Post by jserraglio » Sun Feb 17, 2019 9:19 am

lennygoran wrote:
Sun Feb 17, 2019 8:33 am
After Friday's revelation of Manifort's collusion maybe they can tie it to Trump! I recommend water boarding Manifort before he can get pardoned! Regards, Len [fleeing] :lol:
PS-they seem to be zeroing in on Stone too! :)
Even if Manifort turned on Trump, nobody would consider him a credible witness. So there's no hurry for MagaMan to pardon Manifort now. He can wait till after the 2020 election. That is, if Manifort survives. He is said to be a physical wreck by those that have seen him.

Stone presents a thornier problem for MagaMan. He needs to be silenced right away, and a pardon would be a good way to do it.

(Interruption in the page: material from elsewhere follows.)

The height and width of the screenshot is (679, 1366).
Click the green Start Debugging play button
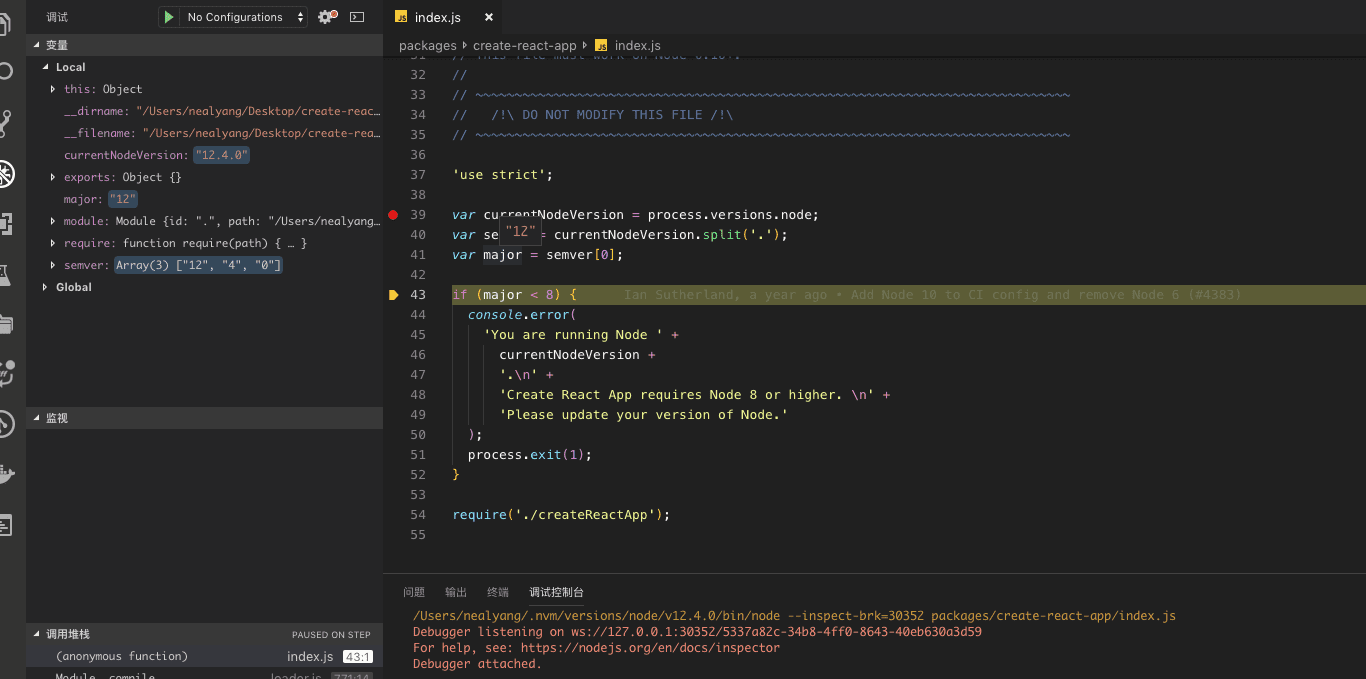coord(169,17)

Cohen is already off the reservation but has such credibility issues he alone is unlikely to bring Trump down. Ann Coulter is seen as "off the reservation" now too, having had the scales drop from her eyes to see that MagaMan has no intention of building the Wall he still needs as his marquee issue for duping "the stupidest people in his base" to vote to reelect him. What is it with MagaMan and all the Native American metaphors, anyway? (Pocahontas and the "Trail of Tears").
John F wrote:
Thu Feb 14, 2019 5:38 am
No RIP for him; rather, good riddance.
As for Lyndon Larouche, never heard of him, but do wish the man rest.